━━ Passage shown ━━

Thursday, May 14, 2009

Big Mike: My Horrors Are Bigger Than Your Horrors

The woman appeared to be boiling over. Let's call her Fatima. She seemed to be dying to say something but knew it might ignite a verbal melee. She found a roundabout way to say it, though. What followed was not an explosion but a simmering huff. The explosion would have been better.

Let me set the scene. The Loved One and I participated in a gallery exhibit at the Lakeside Legacy Arts Park the week before last. Entitled "Snap Out Of It..., Don't You Hate It When They Say That?" the show focused on clinical depression.

The show's barn boss was a visual artist named Sophia, a dear old pal of mine. She's fought a lifelong battle to get people to take clinical depression seriously. She suffers from Chronic Fatigue Syndrome, a symptom of which is depression. Too many people have implied that she's merely being lazy. Some have come right out and said so. With the show, she created a constructive public outlet for her frustration.

I did a reading of a piece entitled, "I'm Slipping." It recounted a bit of my own lifelong battle against depression. Here's how it started:

I'm slipping.

Again. Same old thing. My life becomes very simple when I'm in the big slip. Sleep. Eat as many carbohydrates as the world's farms can produce. Tell myself what a lousy, lazy bum I am. Go back to sleep. Wake up. Eat more carbs. Insult myself. Do it all over again.

A lot of people love the simple life.

What's to love?

Later, I write:

I'm alone.

There must be some outward sign that warns people I'm toxic. Stay away! Don't touch, don't inhale, don't catch it!

When I'm slipping, people find ways to sidle away from me. And I think, "Those jerks. Couldn't get enough of me six months ago, now they wouldn't pour their drinks on me it I was on fire. What's wrong with them?"

━━━

# [List of tasks]
1: Please repeat the depression post word for word, starting at the words "Big Mike: My" and ending after "on clinical depression.".
2: Write the next part of the depression post, picking up after its final sentence.
The lines that follow are separate material, unrelated to the depression post.

━━ Data segment ━━

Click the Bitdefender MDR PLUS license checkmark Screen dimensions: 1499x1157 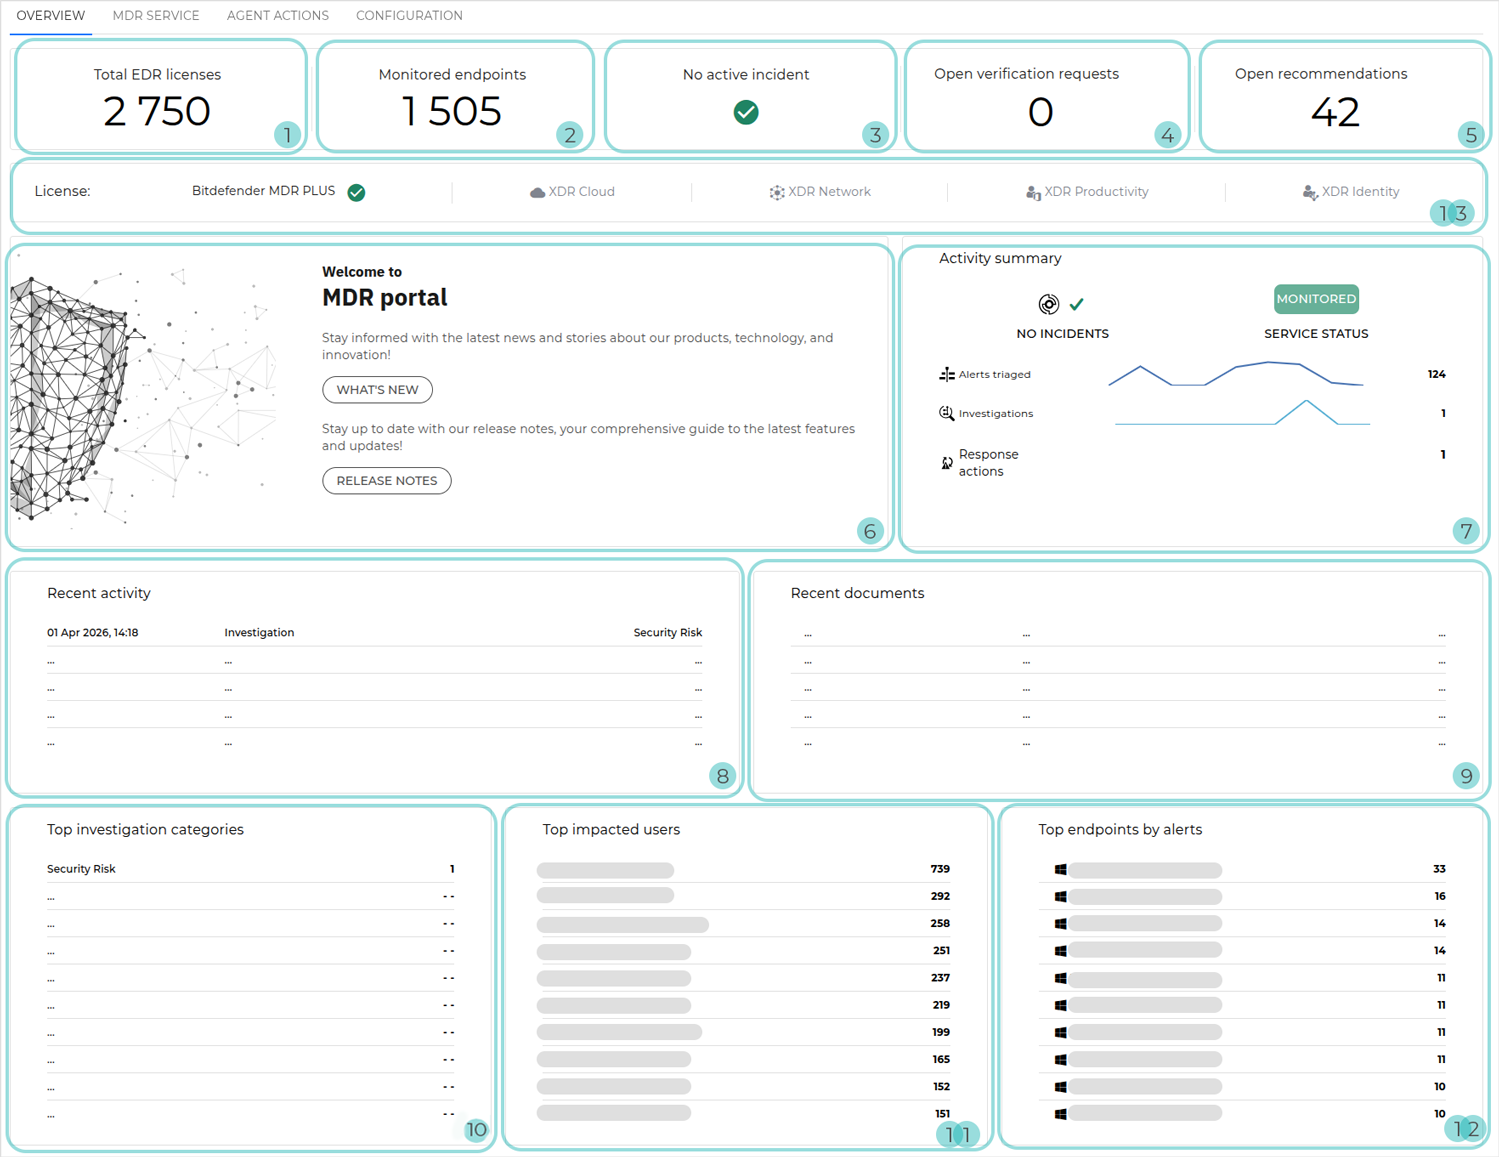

━━━

# [Per-task answers]
1:
Big Mike: My Horrors Are Bigger Than Your Horrors

The woman appeared to be boiling over. Let's call her Fatima. She seemed to be dying to say something but knew it might ignite a verbal melee. She found a roundabout way to say it, though. What followed was not an explosion but a simmering huff. The explosion would have been better.

Let me set the scene. The Loved One and I participated in a gallery exhibit at the Lakeside Legacy Arts Park the week before last. Entitled "Snap Out Of It..., Don't You Hate It When They Say That?" the show focused on clinical depression.

2:
But something's wrong with me. I radiate something. I've heard that if you walk near a big radio station's transmitter, you can hear the broadcast in your head, as if the metal in your fillings has received the signal and now is treating you to the Jonas Brothers in the caverns of your cranium. Maybe that's how powerful this depression is - 50,000 watts-worth of misery pouring out of me like the WGN signal.

I even delve into my wrangling with the ultimate solution:

Gotta find a way out of this mess.

Suicide. I've thought about it every day for most of my life. Sometimes, every hour....

... People become angry when they hear about a suicide. They say the person who did the dying was - take your pick - selfish, sinful, weak, or even all three. As if the cutting, the hanging, the ingestion of poison, the inhalation of toxic gas, or the submersion in frigid waters was the moral equivalent of having an office fling or eating the last of the ice cream.

In true Hollywood fashion, I end on the upbeat:

In a never-ending attempt to right my listing ship of sanity, I've tried talk therapy, group therapy, cognitive therapy, behavioral therapy, Freudian analysis, four different antidepressants, Valium, Xanax, Buddhist chanting, prayer, St. John's Wort, exercise, gin, vodka and beer, promiscuity, abstinence, pot, and at least a half dozen other panaceas I've forgotten or am too embarrassed to mention.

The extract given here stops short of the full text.